We can now materialize and evaluate our feature set. We will do a full materialization of this feature set (no time range specified).

Python

vibration_batch_fs.materialize(sync=True)
c3.WindTurbine.evalFeatureSetBatch(filter="id=='demo_TURBINE-1'",
                                   featureSet=vibration_batch_fs)

subject	timestamp	energyNear2xRpm	energyNear1xRpm	energyRatio
demo_TURBINE-1	2022-01-01	43.30	57.96	0.747067
demo_TURBINE-1	2022-01-02	59.44	36.77	1.616535
demo_TURBINE-1	2022-01-03	59.49	53.17	1.118864
demo_TURBINE-1	2022-01-04	54.67	25.52	2.142241
demo_TURBINE-1	2022-01-05	62.59	43.97	1.423471
...	...	...	...	...
demo_TURBINE-1	2022-05-28	66.05	37.97	1.739531
demo_TURBINE-1	2022-05-29	74.18	38.77	1.913335
demo_TURBINE-1	2022-05-30	64.93	56.02	1.159050
demo_TURBINE-1	2022-05-31	41.27	35.88	1.150223
demo_TURBINE-1	2022-06-01	43.48	31.71	1.371176

Querying from a partitioned table

For C3 data models built for metrics, there usually is a "time series header" entity between the subject type and the actual time series data. For example, wind turbine sensor measurement data is stored in WindTurbineMeasurement. It is not a direct child of WindTurbine. Instead, there is a WindTurbineMeasurementSeries entity in between. Futhermore, the WindTurbineMeasurement table is partitioned by the associated WindTurbineMeasurementSeries. This means that, unless we are retrieving all of the entries in WindTurbineMeasurements, we need to include the parent's ID in our filter.
== == ==
_Work required_
Could you condense the paragraph in the C3 excerpt above that begins "For C3 data models built for metrics" into a short bulleted list that keeps its main facts?
== == ==
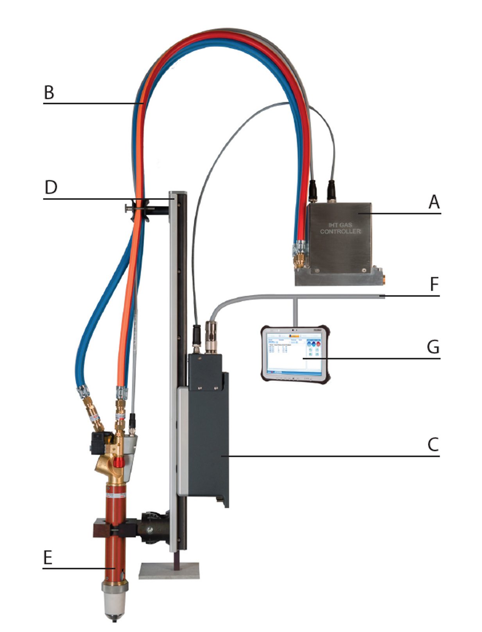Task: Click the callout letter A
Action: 434,202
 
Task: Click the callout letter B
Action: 49,93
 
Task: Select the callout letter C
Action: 433,444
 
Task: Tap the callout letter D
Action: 51,187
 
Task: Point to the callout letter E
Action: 48,557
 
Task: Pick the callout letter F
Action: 434,284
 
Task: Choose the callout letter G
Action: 433,347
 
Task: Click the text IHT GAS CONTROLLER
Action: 340,228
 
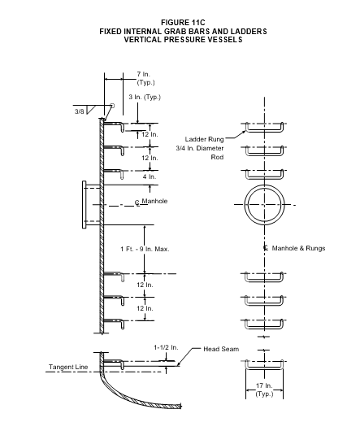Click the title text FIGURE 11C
[x=183, y=23]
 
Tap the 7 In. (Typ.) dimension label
[x=145, y=78]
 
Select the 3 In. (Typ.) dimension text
[x=145, y=97]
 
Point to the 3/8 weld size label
[x=80, y=111]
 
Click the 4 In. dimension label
[x=149, y=176]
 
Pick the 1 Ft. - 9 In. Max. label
[x=145, y=249]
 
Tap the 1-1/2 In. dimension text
[x=166, y=347]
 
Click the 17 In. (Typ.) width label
[x=264, y=390]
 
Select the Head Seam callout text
[x=221, y=349]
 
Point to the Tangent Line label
[x=68, y=367]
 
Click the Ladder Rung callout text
[x=204, y=139]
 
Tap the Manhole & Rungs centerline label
[x=298, y=248]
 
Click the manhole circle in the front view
[x=264, y=185]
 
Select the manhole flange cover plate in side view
[x=84, y=204]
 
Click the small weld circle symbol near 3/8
[x=112, y=106]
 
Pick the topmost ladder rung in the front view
[x=264, y=131]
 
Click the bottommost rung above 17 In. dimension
[x=264, y=368]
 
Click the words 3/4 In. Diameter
[x=200, y=148]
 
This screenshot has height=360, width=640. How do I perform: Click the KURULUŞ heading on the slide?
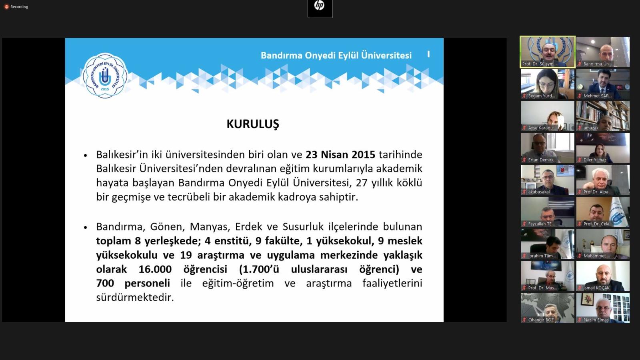coord(253,124)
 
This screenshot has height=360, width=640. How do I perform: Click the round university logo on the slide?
coord(105,76)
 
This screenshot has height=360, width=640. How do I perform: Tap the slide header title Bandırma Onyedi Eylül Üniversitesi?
coord(336,55)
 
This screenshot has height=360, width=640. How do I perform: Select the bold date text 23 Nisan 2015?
coord(340,154)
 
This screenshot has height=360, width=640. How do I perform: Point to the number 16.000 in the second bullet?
coord(155,269)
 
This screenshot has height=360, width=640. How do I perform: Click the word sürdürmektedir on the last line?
coord(135,297)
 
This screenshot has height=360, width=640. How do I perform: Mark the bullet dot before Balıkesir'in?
coord(85,155)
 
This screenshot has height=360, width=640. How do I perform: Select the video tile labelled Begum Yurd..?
coord(548,84)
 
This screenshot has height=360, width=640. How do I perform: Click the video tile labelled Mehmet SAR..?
coord(603,84)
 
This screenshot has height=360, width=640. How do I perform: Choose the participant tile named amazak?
coord(603,116)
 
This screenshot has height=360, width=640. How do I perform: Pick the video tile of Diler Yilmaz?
coord(603,148)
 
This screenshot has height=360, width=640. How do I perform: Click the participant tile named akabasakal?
coord(548,180)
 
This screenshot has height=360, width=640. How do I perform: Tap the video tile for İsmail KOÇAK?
coord(603,276)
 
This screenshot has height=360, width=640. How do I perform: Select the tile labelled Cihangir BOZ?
coord(548,308)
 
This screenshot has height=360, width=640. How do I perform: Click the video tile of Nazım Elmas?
coord(603,308)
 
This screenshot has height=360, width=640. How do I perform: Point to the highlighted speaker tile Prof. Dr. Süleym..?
coord(548,52)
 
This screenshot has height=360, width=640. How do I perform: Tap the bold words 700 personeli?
coord(133,283)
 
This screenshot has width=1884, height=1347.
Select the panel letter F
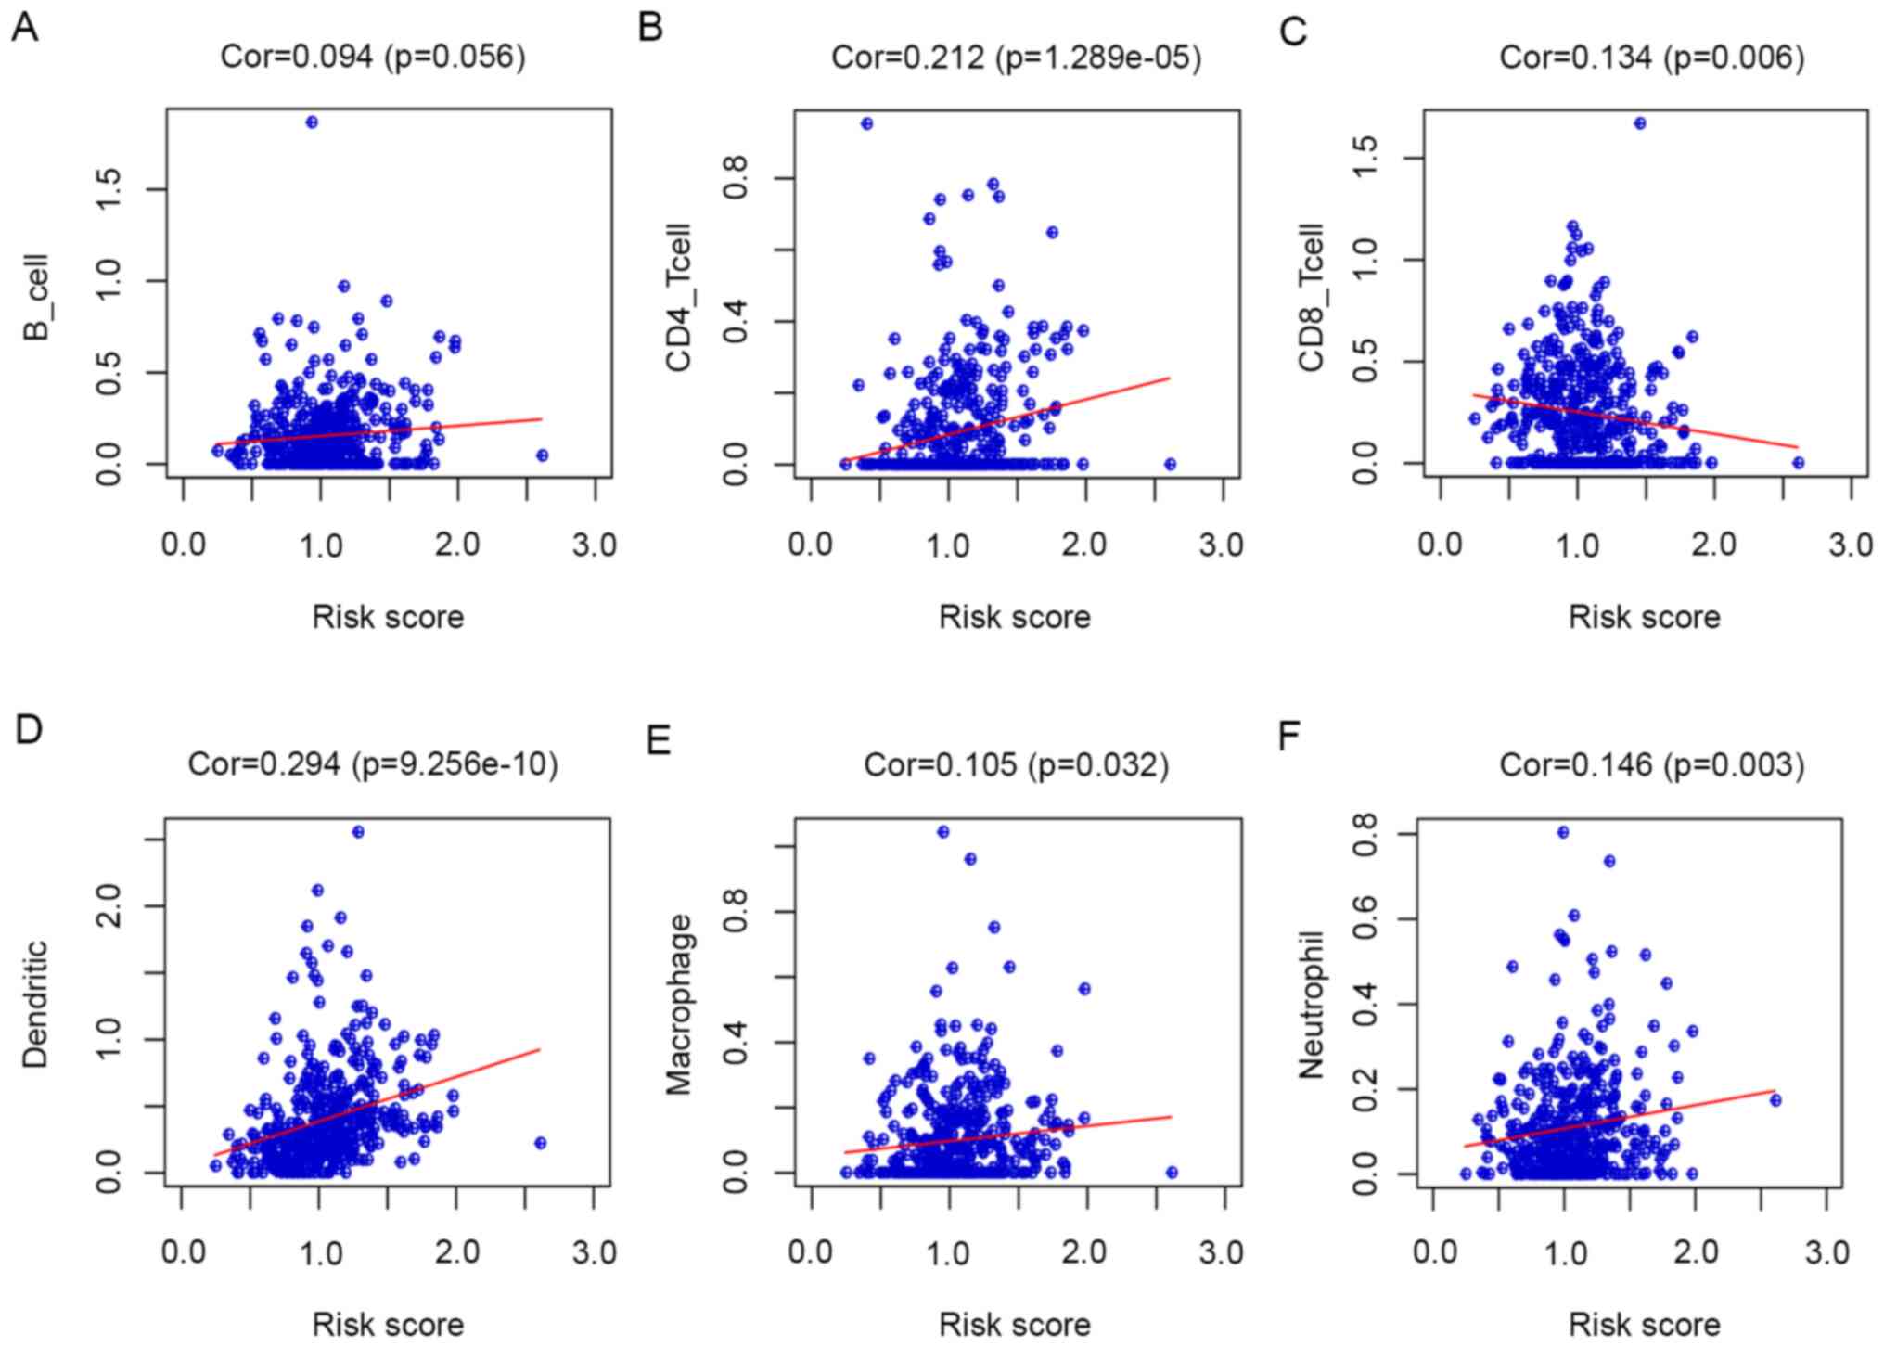point(1289,736)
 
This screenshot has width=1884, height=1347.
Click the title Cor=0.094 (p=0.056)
point(373,58)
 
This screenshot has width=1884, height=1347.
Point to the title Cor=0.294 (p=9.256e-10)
point(373,764)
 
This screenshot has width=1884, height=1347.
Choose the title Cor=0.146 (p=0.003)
point(1651,764)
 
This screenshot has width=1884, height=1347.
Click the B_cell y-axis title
point(37,297)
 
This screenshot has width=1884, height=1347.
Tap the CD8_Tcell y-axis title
point(1311,297)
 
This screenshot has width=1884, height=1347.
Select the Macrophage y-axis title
point(679,1004)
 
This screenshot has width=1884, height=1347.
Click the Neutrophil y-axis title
point(1311,1006)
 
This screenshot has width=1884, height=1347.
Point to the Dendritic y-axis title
point(35,1004)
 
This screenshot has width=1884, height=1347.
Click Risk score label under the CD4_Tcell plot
point(1014,617)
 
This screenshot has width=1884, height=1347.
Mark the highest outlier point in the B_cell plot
point(312,122)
== == ==
_Task solution_
- C3 data models built for metrics usually have a "time series header" entity between the subject type and the actual time series data.
- Example: wind turbine sensor measurements are stored in WindTurbineMeasurement. It is not a direct child of WindTurbine. A WindTurbineMeasurementSeries entity sits between them.
- The WindTurbineMeasurement table is partitioned by its associated WindTurbineMeasurementSeries.
- Unless all of its entries are being retrieved, the filter must include the parent's ID.